SOURCE PASSAGE:
┄┄┄┄┄┄┄┄┄┄┄┄┄┄┄┄┄┄┄┄

What you must do about Petya ransomware (if anything)

We won’t bore you with yet another article about today’s Petya ransomware attack  We do have some notes and reassurance that arise.

Security Patches

Microsoft have this one covered.

Back in April 2017 they released relevant patches for Windows Vista and Windows 7, 8.1 and Windows 10 plus server editions

Also important patches for Office 2007, 2010, 2013 and 2016 plus Windows related patches for WordPad.

You should be protected if you’ve kept up to date with Windows/Office patches, even with a little delay.  The organizations affected were not updating their systems as they should.

Run Windows Update and separate Office Update (if necessary), if you want to make sure.

Standard caution applies

Aside from the software patches, the usual cautious computer advice applies.

  • Be wary of unexpected or unusual emails with strange attachments.
  • In this case, an RTF document should be a hint that something might be awry.
  • Anti-virus software should be kept up-to-date.  For most people that means Windows Defender, which comes with modern Windows.

How Petya works

It infects a computer via a malicious RTF (Rich Text Format) document opened in Microsoft Office or WordPad.  RTF files have been used to attack computers before and probably will be again.

Within a network, the virus spreads using a Microsoft file sharing system, SMBv1, which is why there are separate patches for Windows.

If you’re infected

You’ll need help.  The email address for the blackmailers is disabled. There’s no way to get a recovery key (assuming they’d issue a key, even after paying).

Your computer reboots after infection, turn if OFF immediately.  The ransomware does its encryption of your documents after a restart and posing as a CHKDSK scan of your hard drive.  If you stop the encryption, there’s a chance of recovering your files and documents.

┄┄┄┄┄┄┄┄┄┄┄┄┄┄┄┄┄┄┄┄

DATA RECORDS:
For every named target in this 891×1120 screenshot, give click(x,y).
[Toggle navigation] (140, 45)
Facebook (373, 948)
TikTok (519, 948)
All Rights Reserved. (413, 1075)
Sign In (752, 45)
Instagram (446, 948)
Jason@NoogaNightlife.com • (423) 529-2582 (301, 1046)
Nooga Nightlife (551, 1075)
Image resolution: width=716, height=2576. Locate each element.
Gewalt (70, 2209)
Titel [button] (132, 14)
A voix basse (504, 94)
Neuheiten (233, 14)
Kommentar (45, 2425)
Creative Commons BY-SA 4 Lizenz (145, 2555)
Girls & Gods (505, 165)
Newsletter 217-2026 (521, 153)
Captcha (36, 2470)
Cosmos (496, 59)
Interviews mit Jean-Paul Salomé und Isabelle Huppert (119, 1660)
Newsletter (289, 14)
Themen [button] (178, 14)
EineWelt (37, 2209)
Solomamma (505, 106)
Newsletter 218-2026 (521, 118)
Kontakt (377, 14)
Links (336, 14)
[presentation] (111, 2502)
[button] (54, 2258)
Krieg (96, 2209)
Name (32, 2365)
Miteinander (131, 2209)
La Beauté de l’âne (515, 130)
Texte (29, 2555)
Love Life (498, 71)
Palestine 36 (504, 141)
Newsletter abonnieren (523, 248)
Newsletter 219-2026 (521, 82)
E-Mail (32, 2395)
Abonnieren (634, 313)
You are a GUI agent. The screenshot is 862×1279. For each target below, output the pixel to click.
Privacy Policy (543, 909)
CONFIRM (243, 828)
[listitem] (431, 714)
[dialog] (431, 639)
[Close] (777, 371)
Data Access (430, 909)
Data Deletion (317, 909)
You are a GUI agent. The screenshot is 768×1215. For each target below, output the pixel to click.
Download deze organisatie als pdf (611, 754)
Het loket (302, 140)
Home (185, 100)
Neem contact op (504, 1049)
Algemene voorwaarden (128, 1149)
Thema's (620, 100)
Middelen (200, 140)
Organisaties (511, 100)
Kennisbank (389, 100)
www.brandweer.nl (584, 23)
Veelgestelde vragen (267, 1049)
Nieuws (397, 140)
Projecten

┄┄┄┄┄┄┄┄┄┄┄┄┄┄┄┄┄┄┄┄

ABOUT THIS TASK:
According to the Petya ransomware article, which Microsoft file sharing system does the virus use to spread within a network? The entries are material separate from the Petya ransomware article.

WRITTEN RESPONSE:
SMBv1